Re: [tree-ssa] fold-const.c merge from mainline
- From: law at redhat dot com
- To: Roger Sayle <roger at eyesopen dot com>
- Cc: Richard Henderson <rth at redhat dot com>, gcc-patches at gcc dot gnu dot org
- Date: Mon, 13 Oct 2003 19:44:18 -0600
- Subject: Re: [tree-ssa] fold-const.c merge from mainline
- Reply-to: law at redhat dot com
In message <Pine.LNX.4.44.0310131649420.25021-100000@www.eyesopen.com>, Roger S
ayle writes:
>Then all that remains is the "Performance" argument, to which there
>are three strong counter arguments.
>
>(1) Whilst it is true that CCP only cares about cases when we can fold
>down to a constant, it is frequently the case that fold reduces an
>tree expression to a constant but in a number of steps. For example,
>"(x + 3) - x" can be reduced by "fold" via the recursive call to
>"(x - x) + 3". Unfortunately, nondestructive_fold_binary_to_constant
>on the tree-ssa branch isn't able to do this.

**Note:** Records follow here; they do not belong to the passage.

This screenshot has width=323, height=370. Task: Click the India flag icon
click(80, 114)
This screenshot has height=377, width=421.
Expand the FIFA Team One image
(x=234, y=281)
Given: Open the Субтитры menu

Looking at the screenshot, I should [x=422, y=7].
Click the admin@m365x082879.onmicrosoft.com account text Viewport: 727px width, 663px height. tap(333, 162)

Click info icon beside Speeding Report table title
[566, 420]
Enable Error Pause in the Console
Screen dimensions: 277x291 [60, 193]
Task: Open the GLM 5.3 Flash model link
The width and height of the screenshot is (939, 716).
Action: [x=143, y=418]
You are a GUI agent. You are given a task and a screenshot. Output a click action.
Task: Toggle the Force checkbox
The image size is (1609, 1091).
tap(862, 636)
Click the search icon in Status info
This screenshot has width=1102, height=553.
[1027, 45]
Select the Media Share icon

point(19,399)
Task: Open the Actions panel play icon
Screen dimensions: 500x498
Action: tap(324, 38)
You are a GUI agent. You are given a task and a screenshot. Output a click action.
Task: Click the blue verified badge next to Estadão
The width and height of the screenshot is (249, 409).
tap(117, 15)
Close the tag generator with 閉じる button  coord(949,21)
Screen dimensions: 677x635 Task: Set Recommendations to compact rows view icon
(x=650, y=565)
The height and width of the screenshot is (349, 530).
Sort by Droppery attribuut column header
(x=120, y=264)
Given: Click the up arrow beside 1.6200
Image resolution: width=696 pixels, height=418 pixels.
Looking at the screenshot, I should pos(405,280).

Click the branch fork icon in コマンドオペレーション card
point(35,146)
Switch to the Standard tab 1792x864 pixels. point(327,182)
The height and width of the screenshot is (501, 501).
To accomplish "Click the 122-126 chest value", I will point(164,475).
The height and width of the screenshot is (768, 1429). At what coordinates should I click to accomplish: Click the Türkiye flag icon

But you don't get those kinds of expressions during CCP. They simply
don't happen.
>(2) I strongly doubt that performance is an issue. Although, "fold"
>as a function is large, it is principally a single switch statement
>meaning that the only code executed are the transformations applicable
>to the current TREE_CODE. I'll agree there's plenty that could be
>done to manually factor tests [Indeed my original motivation for GCC's
>jump bypassing pass was to optimize control flow through fold].
My recollection was that it was significant and measurable.
>However, as with all good discussions on performance, the ultimate
>arbiter is experimental measurement. At the time you decided to split
>fold, its destructive nature mean't that it was impossible to assess
>overhead. However, it should now be possible to time a tree-ssa
>variant that implements nondestructive_fold_* as wrappers around fold.
Err, yes it was possible to measure the overhead. What we used to do was
copy the expression, fold it, then do the replacement when all the lattice
values were stable.
It was certainly the case that the expression copying was *very* expensive,
both in direct terms and indirect terms (ie, impact on the garbage collector
and data locality). However, my recollection was that the folder itself
was also showing up in significant ways in the profiles.
>(3) But the most significant problem I see with the approach taken on
>the tree-ssa branch is the duplication of tree-level constant folding
>logic. For example, plans of mine to add constant folding support
>for "local" range propagation, "((unsigned int)x | 8) > 2" will either
>be useless to SSA optimizers (such as ssa-vrp!) or duplicated.
Again, you won't see this kind of expression in CCP because it's not a
gimple expression.
Jeff